Me: I'm sorry to hear that.
Her: Don't you care????
Me: Of course I do, but you've made your choice. What would you like me to do about it?
Her: I did NOT choose. You kicked me out!!!!
Me: No, I told you if you didn't come home, you needed to stay there until your apartment was available. If you came, you had a place to stay.
long pause
Her: Well, you were mean to me and I didn't want to come home.
Me: How was I mean? By telling you couldn't leave until you cleaned your room?
Her: Yeah. [pause] It was a mess wasn't it? [abashed grin]
Me: No, my room is a mess. Your room was a pig sty. [both smiling]
Her: What can I do to stay here?
Me: Your chores.
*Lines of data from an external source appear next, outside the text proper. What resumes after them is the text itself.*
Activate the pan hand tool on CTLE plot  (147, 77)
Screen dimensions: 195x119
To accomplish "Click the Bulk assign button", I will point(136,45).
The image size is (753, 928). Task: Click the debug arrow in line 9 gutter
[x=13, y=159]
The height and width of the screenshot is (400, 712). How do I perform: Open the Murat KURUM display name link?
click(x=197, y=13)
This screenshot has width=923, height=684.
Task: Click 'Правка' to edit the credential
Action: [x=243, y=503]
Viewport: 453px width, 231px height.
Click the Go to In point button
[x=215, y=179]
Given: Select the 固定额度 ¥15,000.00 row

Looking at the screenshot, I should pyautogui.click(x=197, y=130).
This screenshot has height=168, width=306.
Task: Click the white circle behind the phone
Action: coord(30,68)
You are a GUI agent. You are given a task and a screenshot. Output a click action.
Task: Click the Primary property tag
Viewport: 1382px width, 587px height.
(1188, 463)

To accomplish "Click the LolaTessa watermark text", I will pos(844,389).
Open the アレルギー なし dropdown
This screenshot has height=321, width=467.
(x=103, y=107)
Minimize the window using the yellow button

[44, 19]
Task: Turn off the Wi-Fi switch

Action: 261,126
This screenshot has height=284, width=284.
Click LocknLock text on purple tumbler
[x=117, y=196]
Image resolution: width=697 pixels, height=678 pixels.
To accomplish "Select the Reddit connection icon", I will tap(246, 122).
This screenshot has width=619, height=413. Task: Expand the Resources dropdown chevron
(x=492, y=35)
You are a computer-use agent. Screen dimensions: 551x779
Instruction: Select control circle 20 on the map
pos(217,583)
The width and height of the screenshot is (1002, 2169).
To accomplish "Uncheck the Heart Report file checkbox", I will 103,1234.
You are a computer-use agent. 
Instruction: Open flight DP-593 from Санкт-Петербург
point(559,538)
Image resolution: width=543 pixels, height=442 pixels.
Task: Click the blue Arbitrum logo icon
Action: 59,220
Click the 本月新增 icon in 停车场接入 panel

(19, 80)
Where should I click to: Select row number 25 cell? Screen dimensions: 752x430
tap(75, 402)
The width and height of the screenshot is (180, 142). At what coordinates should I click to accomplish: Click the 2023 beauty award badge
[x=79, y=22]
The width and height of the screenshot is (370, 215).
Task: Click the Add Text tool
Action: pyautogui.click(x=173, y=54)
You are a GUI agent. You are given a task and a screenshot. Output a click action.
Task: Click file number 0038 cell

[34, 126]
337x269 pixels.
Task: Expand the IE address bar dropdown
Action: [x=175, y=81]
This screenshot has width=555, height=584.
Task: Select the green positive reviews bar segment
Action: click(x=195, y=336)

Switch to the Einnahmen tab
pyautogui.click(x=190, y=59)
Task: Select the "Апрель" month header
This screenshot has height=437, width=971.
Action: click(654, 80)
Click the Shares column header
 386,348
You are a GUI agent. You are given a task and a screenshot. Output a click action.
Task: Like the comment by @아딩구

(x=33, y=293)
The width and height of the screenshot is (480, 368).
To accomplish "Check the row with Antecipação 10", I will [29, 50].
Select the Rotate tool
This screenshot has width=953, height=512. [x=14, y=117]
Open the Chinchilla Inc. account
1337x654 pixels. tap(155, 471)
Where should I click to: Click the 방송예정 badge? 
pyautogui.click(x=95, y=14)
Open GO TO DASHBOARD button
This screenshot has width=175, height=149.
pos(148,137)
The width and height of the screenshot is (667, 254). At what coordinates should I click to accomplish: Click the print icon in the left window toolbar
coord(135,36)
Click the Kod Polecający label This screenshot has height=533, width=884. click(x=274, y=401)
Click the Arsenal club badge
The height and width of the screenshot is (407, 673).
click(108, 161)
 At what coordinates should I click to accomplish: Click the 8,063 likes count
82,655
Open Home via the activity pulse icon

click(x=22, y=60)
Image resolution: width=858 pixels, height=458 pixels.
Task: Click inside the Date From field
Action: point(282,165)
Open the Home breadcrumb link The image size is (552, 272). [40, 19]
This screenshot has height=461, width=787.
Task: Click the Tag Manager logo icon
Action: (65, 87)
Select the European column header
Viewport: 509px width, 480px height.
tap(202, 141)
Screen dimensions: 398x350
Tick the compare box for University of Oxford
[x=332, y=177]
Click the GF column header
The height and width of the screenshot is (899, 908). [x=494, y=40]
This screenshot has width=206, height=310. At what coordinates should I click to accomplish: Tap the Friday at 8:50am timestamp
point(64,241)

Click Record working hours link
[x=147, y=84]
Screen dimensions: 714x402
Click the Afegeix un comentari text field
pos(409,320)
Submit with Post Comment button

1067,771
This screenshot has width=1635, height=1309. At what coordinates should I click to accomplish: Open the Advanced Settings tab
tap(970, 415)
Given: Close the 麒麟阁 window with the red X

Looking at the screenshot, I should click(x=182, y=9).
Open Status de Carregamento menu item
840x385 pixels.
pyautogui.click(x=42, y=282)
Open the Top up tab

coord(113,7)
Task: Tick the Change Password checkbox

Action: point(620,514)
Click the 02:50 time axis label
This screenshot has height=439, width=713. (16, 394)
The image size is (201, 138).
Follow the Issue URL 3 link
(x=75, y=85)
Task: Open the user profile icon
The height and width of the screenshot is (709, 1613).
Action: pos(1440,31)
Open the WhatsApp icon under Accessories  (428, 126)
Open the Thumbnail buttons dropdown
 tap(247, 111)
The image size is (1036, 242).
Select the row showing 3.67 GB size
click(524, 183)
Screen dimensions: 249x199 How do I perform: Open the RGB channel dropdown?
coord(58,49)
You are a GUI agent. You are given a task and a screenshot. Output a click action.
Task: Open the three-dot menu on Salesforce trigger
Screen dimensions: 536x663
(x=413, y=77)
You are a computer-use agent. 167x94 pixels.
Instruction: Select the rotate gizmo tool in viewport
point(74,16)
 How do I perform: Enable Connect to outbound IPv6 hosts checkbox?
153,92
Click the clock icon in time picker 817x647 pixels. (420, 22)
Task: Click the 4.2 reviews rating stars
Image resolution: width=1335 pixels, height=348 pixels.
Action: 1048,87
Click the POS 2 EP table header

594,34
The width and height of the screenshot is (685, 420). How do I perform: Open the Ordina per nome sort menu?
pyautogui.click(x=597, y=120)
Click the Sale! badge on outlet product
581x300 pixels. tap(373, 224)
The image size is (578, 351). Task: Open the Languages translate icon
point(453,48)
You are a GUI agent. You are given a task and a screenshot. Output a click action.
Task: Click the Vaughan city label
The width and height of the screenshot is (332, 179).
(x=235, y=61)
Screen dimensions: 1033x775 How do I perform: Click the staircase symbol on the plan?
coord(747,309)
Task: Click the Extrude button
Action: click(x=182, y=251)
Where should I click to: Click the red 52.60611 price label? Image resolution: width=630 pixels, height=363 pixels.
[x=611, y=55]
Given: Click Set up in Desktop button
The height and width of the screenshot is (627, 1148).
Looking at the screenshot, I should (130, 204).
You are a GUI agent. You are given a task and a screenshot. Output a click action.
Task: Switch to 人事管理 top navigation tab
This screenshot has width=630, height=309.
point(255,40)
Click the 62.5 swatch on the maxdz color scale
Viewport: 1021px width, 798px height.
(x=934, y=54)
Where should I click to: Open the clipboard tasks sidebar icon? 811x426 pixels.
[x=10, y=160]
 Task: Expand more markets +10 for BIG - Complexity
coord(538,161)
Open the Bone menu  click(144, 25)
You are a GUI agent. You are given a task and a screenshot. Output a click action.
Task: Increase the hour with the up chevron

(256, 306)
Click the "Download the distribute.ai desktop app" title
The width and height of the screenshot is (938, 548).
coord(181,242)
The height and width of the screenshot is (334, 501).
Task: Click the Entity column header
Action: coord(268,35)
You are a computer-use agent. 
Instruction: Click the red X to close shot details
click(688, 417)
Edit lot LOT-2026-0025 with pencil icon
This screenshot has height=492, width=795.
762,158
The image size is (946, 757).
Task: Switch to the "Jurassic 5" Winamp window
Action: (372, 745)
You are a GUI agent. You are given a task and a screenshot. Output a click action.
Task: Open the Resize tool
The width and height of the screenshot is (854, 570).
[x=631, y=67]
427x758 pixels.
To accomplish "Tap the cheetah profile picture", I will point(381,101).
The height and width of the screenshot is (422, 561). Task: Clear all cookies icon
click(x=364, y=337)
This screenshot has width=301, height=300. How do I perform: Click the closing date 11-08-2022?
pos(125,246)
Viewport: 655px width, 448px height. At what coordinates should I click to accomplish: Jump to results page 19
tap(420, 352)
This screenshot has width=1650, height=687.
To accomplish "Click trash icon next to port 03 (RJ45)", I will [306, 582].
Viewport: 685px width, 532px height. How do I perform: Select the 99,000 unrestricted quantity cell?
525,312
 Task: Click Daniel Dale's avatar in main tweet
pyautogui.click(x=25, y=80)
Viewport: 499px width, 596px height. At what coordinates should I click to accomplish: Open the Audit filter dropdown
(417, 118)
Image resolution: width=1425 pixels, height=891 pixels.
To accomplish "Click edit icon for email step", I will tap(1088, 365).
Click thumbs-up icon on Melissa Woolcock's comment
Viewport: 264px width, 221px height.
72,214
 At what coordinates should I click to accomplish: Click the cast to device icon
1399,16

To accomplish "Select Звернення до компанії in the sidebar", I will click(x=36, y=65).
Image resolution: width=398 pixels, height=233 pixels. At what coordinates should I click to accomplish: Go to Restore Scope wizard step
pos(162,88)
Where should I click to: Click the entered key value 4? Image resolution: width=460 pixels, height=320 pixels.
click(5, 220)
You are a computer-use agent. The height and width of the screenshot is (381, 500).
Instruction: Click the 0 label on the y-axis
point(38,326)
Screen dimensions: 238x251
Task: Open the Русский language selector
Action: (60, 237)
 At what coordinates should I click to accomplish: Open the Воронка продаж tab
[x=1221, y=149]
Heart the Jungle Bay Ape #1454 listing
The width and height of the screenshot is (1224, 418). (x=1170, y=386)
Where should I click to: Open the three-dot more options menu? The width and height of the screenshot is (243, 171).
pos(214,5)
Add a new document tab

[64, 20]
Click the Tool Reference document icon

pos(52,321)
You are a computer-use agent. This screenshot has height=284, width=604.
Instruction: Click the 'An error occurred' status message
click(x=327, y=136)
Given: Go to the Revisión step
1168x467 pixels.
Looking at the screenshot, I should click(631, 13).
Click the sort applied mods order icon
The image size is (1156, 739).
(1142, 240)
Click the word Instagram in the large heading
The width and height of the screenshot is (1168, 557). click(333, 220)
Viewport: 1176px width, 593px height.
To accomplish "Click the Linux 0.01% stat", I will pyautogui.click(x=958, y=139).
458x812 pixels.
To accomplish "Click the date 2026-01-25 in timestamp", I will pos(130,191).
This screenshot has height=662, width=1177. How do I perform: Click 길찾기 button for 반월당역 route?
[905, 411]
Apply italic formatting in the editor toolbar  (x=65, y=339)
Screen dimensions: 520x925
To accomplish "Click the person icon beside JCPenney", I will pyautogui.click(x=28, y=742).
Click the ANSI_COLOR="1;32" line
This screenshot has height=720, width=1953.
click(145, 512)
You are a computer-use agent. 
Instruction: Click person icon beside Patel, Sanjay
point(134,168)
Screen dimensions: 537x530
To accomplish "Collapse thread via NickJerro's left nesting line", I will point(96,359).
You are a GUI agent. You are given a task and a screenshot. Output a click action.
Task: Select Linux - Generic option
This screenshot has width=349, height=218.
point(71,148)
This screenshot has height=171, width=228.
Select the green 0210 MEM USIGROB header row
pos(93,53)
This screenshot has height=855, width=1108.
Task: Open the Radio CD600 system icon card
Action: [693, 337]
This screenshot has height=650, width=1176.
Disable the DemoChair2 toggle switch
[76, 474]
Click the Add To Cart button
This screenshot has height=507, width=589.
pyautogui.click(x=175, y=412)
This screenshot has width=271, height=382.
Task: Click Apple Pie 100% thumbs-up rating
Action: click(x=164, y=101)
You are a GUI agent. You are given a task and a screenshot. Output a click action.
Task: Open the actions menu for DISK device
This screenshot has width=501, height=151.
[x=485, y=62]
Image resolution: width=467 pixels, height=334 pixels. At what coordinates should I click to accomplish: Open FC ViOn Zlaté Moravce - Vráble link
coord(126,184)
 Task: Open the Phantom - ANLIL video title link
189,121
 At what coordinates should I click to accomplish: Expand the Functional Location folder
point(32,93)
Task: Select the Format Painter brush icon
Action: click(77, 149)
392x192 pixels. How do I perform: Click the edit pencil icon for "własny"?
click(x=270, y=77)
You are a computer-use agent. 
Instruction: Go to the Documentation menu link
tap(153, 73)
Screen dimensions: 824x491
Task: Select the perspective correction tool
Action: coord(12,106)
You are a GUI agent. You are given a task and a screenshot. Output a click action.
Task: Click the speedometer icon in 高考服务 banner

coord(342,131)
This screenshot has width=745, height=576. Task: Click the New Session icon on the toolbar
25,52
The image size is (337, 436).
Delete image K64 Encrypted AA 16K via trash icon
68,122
But if you muck up even one time, you're out the door and I don't care if you have a place to sleep or not. Is that understood.
Her: Yes, Mom. Thanks!!! And I LOVE YOU!!!!!!!!

So, she's sleeping in her bed. Last night she shocked me. She emptied the dishwasher (her chore -- mine is to load it). Came in and told me she also loaded it. I thanked and said she really didn't have to do that. She knew that but said most of the dishes left out were hers anyway, so it only seemed fair that she put them up.

Gotta give her credit. At least she's trying.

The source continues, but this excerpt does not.